IN 1945, HUGH MacLENNAN, a Glace Bay boy, published a novel whose title gave Canada the phrase that continues to encapsulate the relationship between Quebec and the rest of the country: Two Solitudes.

Mr. MacLennan, who lived in Montreal and loved his adopted province, took the phrase from German poet Rainer Maria Rilke: "Love consists in this, that two solitudes protect and touch and greet each other."

When Michaelle Jean was appointed Governor General a year ago this week, she promised to do what she could to "briser les solitudes" — to break them.

This week Ms. Jean said that Quebecers "are sometimes very disconnected from the rest of Canada" and called for Canadians to travel more within the country.

She said we if we saw more of each other we would see that people in Halifax have more in common with people in Chicoutimi than they realize, and she chided Quebecers for being fixated on Europe.

Andre Pratte, a columnist for Montreal's lively La Presse, defended Ms. Jean, writing that Quebecers often have a "paradoxical superiority complex" regarding the rest of the country. "Don't we take it for granted that Quebec's culture is superior to that in the other parts of the country? Don't we still hear that Toronto is a boring city? That Albertans are all rednecks?"

And Ms. Gagnon pointed out that there is no guarantee that more travelling would mean more love. "There are Quebec federalists who have never been west of the Ottawa River, and many sovereigntists who have many, many friends in English Canada."

Proving that exposure does not guarantee love, the next day Parti Quebecois MLA Jonathan Valois wrote a piece in La Presse: "Myself, I spent a summer in Ontario when I was 14. I returned bilingual and a sovereigntist."

On Tuesday, Prime Minister Stephen Harper told a Radio Canada reporter that he disagrees with Ms. Jean and said Quebecers are not disconnected from the rest of the country.

"If you're asking my opinion, Quebecers are identified more with their province than other Canadians," he said. "There are differences in each province but I think Quebecers, like other Canadians, have provincial identities, and national or federal identities."
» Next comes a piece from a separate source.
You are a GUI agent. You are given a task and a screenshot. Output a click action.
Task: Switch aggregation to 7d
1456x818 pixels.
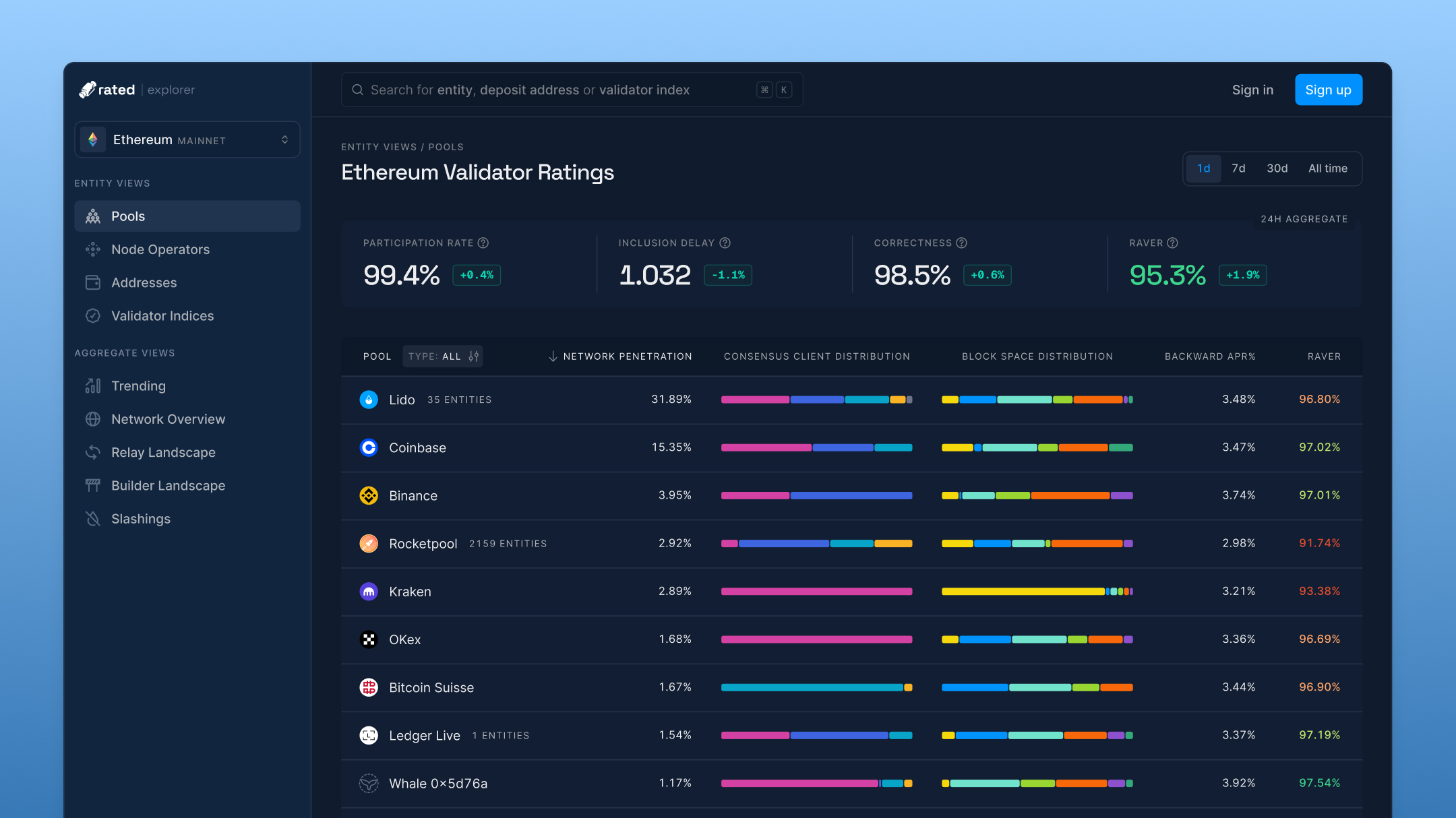tap(1238, 168)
At the same time as some Quebecers were debating Ms. Jean's comments, they were discussing L'affaire Wong — the controversy over a Globe and Mail story about the Dawson College shooting.

In an uncharacteristically careless piece of writing, Jan Wong, one of the country's best reporters, suggested that the shooting might be blamed on Quebecers' resistance to accepting outsiders, a proposition that would be very difficult to defend, given that deranged adolescents seem to be regularly shooting up schools around North America.

Premier Jean Charest and Mr. Harper both wrote to the Globe to complain and some Quebecers said her piece was racist. Le Devoir's cartoonist drew Ms. Wong opening a fortune cookie with the caption Beware Bill 101. Ms. Wong complained that the cartoon was racist. The Globe apologized. Le Devoir did not. Alain Gravel, the president of la Federation professionnelle des journalistes du Quebec, wrote a column in La Presse suggesting that what Ms Wong wrote went beyond acceptable limits on the freedom of the press.

In the next day's La Presse, the front of the entertainment section had a big story announcing that the most commercially successful Canadian film of all time (if you don't count Porky's, which you shouldn't) had just changed.

Bon Cop, Bad Cop, which is in theatres now, has just dethroned the Quebec family drama Seraphin. Next on the list: La grande seduction, a movie about the efforts of an isolated Quebec fishing village to attract a doctor. After that: Les Boys, a film about a plucky Montreal recreational hockey team. You must go far down the list — around number 10 — to find an English Canadian movie. We prefer Hollywood movies.

Bon Cop, Bad Cop is the brainchild of Quebec comic Patrick Huard and co-stars Colm Feore, an English Canadian actor. The two men play cops who must work together to catch a serial killer after a body is discovered on the Quebec-Ontario border.

It's a light-hearted, bilingual buddy movie, with sex, violence, Rick Mercer, evil Americans, hockey and a lot of the colourful religious swearing that Quebecers find so amusing.